In Memoriam: Andrew Martinez


Andrew at Yosemite

I got a call today around 2pm from a friend telling me that Andrew had died. Well, friend said: “The naked guy has died.” And I knew he meant, well, Andrew Martinez, a friend from high school who made it his mission in college to be naked. In what I assume would be his thinking, it was a way of protesting social norms that he thought were ridiculous.

I’m not making fun of what he thought, and I’m not saying I believe in it- I’m just saying that I could see him making a quasi-humorous and yet serious argument about just about anything. He was ironic and self-mocking, but also passionate about things that I usually didn’t care about (nudity, drug legalization, etc.). At the time Andrew was protesting this, I was at a college that commonly had naked people walking about and nobody freaked out. Oh well, one of the myriad of problems with the yuppification with Berkeley. But I’m not writing about that.

I was really saddened to hear that he died, as I was saddened to get updates on his condition from his friend, who was quoted here in this sfgate article (same as above). According to his friend, Andrew had a downward psychotic spiral due to some drug use during his fame-years had late onset paranoid schizophrenia.

I get sad when I think of people my age dying. Nothing deep, just that I see them as losing out on more opportunities to have fun memories, as I hope to live my life as having more opportunities to have fun memories.

So here, for posterity, is a collection of happy memories involving Andrew.

In 8th grade, I dropped my pencil, and this really hot new guy picked it up for me and smiled at me. It was the most twinkly eyed smile that I had ever seen, in real life, and there a crush was born.

He asked me to Gemco, and I went along, and we held hands in the parking lot. Now, for 14 year olds there is just not a lot to do in a small town- though Cupertino is, I still maintain, the mecca of the West. So walking to a service-merchandise like store a whole mile from school was a big deal. Not a week or so later, though, at a party watching Purple Rain, I realized that his affections had moved on, when I found him kissing one of my friends. To give them credit, though, it wasn’t a huge shock since she had warned me earlier that day:

conversation at locker:
me: hey amy
amy: hey, andrew and I are going out
me: oh

That was the end of the affair.

Wait, it was really like this.
me: (trying on a new smile) hey amy
amy: what’s wrong with your face?
me: nothing.
amy: well Andrew and I are going out
me: oh (face still frozen in new smile)

Then, later on a friend of mine (guy, who also had a crush on Andrew) told me that Andrew carved Amy’s name all over the Yosemite lodge and inferred that she went “farther” than I did. Farther than holding hands? My mind still boggles at the possibiliities.

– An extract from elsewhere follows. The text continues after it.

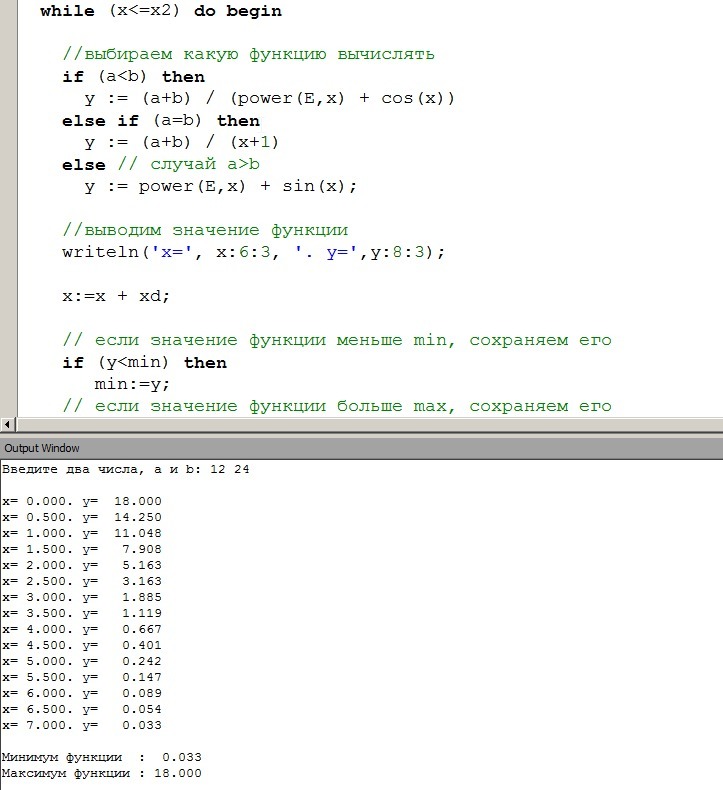This screenshot has width=723, height=790.
Task: Place cursor on 'else if (a=b) then'
Action: [161, 121]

I’m not sure if it’s later, but it’s definitely after Purple Rain, but I managed to dance with him at an upcoming dance to Wham’s “Careless Whisper.” I knew even at the time that it was not a romantic thing for him, but it was hugely romantic for me. Our dancing style consisted of jumping up and down. We held each other quite close for kids our age, and then jumped. How totally weird. Of course, whenever I hear that song I remember that sweet-sadness of dancing with the very first boy I liked, even though he didn’t like me.

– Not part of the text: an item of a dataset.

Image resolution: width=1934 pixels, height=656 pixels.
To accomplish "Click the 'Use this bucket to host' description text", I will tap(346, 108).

I guess I invited him and his friend to a birthday party at one point, because that is when I saw his body changing and he got this rubber tire- later he’d become a football player so it was just a phase, I guess. I was totally icked out and the crush died for good. No more pining for this guy. He was doing cannonballs into the deep end and just acting dumb, and not like a romantic hero. I may have been 14 and totally fickle and obsessive about superficial beauty.

Falsh forward a zillion years- well, 4 – and I walked down the high school graduation with him. Most of the graduation speech he was trying to convince me to do the Monty Python silly walk — a prank he had arranged with his friends. I don’t think I did it, but that was pretty funny. Funnier than the “silly ties” prank that people did each year.

Oh and there was some summertime activity of tennis involving doughnuts that he went on, but no specific memories from that period.

When we all went off to colleges, I had a few spies who told me his various layers of undress over time. See, the nudity didnt’ happen all at once. It was first shorts, then undershorts, then a hankie, then … nada. My friends were kind of amazed, then shocked, then it all went out of control when the Administration acted so weird. Well, that’s my opinion. As I said before, at my school it would have been OK if you had kept your grades up.

So Andrew: Sounds like you had a good time and lived it up. I’m sorry for your pain and suffering in the last years. I had totally lost connection, and I know there are others that were far closer to you, and I’m sorry for them and their loss. I am glad that I knew you when I was at that time in my life, the insanely awkward time where we are all forging our identities and figuring out how to have personalities. After pining for Sting and Morrissey from afar for so long, you were my first real-boy crush, and I don’t think you did a bad job of it.